TEL AVIV, Israel -- Israel’s far-right national security minister lashed out at supermodel Bella Hadid on Friday for criticizing his recent fiery televised remarks about Palestinians in the occupied West Bank.
In an interview earlier this week with Israel’s Channel 12 following two deadly Palestinian attacks against Israelis in the occupied territory, National Security Minister Itamar Ben-Gvir argued that his right to freedom of movement as a Jewish settler outweighs the same right for Palestinians.
“My right, the right of my wife and my children to move around Judea and Samaria, is more important than freedom of movement for the Arabs,” Ben-Gvir said on TV Wednesday, using the biblical name for the West Bank. "The right to life comes before freedom of movement.”
Addressing Mohammad Magadli, a well-known Israeli-Arab television host who was in the studio, Ben-Gvir added: “Sorry, Mohammad. But that’s the reality.”
His statement drew widespread criticism as commentators seized on it as proof of allegations that Israel was turning into an apartheid system that seeks to maintain Jewish hegemony from the Jordan River to the Mediterranean Sea. The catchphrase “Sorry, Mohammad” became meme fodder for social media as critics posted it alongside videos of Israeli violence against Palestinians.
Hadid, a world-famous supermodel and social media influencer whose father is Palestinian, shared an excerpt from Ben-Gvir’s interview with her 59.5 million followers on Instagram on Thursday, writing: “In no place, no time, especially in 2023 should one life be more valuable than another’s. Especially simply because of their ethnicity, culture or pure hatred.”
She also posted a video from leading Israeli rights group B'Tselem showing Israeli soldiers in the southern West Bank city of Hebron telling a resident that Palestinians are not permitted to walk on a certain street because it is reserved for Jews. “Does this remind anyone of anything?” she wrote.
Ben-Gvir responded angrily on Friday to Hadid's post.
“I invite you to Kiryat Arba, to see how we live here, how every day, Jews who have done nothing wrong to anyone in their lives are murdered here,” he wrote on X, formerly known as Twitter. Ben-Gvir lives in the settlement of Kiryat Arba near Hebron, the largest Palestinian city.

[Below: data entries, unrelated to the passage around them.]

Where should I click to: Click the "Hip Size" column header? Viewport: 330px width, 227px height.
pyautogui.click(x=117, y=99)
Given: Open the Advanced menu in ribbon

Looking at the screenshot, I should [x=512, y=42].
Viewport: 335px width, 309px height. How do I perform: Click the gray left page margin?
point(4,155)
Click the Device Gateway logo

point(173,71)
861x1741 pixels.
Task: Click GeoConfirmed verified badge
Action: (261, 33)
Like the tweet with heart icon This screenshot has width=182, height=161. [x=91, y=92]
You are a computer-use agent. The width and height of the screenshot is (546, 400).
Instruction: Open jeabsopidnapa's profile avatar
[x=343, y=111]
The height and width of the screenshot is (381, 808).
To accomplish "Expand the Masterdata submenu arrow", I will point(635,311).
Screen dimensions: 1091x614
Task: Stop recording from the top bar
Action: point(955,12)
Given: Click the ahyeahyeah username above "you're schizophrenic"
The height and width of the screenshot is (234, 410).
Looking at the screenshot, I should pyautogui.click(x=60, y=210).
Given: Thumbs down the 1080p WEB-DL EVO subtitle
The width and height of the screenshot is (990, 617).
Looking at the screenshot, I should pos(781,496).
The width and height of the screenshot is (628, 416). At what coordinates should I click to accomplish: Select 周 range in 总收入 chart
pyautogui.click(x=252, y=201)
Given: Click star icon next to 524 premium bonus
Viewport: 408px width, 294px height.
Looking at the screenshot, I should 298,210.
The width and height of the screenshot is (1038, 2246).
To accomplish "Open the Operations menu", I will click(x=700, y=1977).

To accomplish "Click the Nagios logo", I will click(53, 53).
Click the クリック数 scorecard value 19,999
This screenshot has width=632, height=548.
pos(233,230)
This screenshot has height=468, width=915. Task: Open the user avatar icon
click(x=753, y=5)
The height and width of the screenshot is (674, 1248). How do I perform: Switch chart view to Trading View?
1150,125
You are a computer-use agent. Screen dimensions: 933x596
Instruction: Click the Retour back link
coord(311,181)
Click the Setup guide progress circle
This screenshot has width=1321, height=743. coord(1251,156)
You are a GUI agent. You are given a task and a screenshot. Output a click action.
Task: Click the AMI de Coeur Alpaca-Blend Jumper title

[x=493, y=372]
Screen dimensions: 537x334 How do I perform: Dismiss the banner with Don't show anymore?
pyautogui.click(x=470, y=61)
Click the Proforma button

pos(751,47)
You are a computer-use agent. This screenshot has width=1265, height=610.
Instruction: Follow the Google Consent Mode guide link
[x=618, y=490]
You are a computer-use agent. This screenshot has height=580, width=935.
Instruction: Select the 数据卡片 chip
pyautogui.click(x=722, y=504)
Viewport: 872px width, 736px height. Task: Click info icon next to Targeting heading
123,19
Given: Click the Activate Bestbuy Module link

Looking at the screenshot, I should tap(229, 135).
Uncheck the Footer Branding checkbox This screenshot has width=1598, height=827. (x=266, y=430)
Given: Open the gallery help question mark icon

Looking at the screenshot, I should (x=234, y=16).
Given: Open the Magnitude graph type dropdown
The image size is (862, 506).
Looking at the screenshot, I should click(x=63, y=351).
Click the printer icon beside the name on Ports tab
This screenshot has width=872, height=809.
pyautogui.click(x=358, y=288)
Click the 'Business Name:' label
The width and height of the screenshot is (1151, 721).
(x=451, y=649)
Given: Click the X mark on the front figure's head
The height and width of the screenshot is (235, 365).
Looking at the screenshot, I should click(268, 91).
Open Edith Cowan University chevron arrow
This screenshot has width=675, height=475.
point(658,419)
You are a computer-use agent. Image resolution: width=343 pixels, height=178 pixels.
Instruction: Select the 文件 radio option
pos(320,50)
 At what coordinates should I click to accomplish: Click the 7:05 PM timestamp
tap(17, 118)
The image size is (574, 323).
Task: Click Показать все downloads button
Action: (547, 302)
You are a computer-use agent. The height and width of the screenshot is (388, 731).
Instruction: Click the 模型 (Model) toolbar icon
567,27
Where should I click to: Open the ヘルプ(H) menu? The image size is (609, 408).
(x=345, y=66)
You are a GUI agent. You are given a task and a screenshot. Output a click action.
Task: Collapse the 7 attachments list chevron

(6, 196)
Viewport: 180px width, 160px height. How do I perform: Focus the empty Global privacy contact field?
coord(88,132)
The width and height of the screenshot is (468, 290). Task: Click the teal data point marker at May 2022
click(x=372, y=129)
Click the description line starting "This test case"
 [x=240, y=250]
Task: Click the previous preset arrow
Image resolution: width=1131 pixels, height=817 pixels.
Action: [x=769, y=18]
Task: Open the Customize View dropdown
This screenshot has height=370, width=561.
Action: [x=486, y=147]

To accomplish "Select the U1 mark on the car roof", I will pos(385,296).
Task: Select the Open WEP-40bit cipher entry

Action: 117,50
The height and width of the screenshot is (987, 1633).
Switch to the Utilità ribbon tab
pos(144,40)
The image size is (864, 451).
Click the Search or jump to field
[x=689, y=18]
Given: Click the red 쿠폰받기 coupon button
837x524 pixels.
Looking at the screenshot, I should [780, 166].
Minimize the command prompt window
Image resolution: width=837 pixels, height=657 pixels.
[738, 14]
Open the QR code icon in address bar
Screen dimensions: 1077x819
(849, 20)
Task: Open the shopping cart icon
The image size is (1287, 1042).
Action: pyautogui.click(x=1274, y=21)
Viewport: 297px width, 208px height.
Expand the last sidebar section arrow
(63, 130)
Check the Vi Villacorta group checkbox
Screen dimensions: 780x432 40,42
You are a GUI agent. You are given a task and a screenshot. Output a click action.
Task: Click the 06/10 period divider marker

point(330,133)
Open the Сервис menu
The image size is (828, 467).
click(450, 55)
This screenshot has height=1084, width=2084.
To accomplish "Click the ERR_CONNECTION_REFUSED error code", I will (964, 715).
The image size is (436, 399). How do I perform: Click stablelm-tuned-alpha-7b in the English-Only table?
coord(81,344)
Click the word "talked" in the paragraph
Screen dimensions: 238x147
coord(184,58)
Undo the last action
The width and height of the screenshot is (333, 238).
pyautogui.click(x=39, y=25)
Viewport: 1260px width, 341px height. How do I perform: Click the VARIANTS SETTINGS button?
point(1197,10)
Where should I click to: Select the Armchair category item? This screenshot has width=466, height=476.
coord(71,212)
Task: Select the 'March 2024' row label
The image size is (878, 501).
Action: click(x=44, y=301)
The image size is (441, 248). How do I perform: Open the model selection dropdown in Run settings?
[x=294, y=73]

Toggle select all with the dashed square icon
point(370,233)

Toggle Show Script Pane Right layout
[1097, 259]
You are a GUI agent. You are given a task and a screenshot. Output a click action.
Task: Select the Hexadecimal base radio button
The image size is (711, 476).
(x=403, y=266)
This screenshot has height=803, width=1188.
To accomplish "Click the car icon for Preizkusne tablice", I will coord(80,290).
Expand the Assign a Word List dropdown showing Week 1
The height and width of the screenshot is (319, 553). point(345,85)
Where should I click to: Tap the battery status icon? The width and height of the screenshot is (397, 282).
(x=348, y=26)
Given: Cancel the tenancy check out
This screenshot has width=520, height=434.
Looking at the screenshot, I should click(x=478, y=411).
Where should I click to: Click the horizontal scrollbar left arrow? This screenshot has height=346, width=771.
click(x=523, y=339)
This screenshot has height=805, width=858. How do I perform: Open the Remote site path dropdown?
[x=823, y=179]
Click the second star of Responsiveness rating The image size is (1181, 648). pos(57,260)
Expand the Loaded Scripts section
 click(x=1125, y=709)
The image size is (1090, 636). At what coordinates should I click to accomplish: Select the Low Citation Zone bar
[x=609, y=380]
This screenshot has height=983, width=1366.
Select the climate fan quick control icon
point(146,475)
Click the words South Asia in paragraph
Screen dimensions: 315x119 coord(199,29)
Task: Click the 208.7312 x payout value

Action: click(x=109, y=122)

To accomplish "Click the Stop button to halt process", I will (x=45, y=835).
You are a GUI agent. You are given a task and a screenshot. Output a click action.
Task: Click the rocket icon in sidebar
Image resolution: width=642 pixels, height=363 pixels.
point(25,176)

Earlier this week, Palestinian gunmen opened fire on an Israeli car near Hebron, killing an Israeli woman and seriously wounding the driver. That attack came just days after a Palestinian shooting attack killed an Israeli father and son in the northern Palestinian town of Hawara.
Ben-Gvir acknowledged the backlash but doubled down on his original statement. “So yes, the right of me and my fellow Jews to travel and return home safely on the roads of Judea and Samaria outweighs the right of terrorists who throw stones at us and kill us," he wrote.
Ben-Gvir has been convicted in the past of inciting racism and of supporting a terrorist organization. He was known as an admirer of rabbi Meir Kahane, who was banned from Parliament and whose Kach party was branded a terrorist group by the United States before he was assassinated in New York in 1990. Kach wanted to strip Arab Israelis of their citizenship, segregate Israeli public spaces, and ban marriages between Jews and non-Jews. Before joining politics, Ben-Gvir hung a portrait in his living room of a Jewish man who fatally shot 29 Palestinians in the West Bank in 1994.
A once-marginal far-right activist, Ben-Gvir now wields significant power as the national security minister overseeing the Israeli police force in Prime Minister Benjamin Netanyahu's government.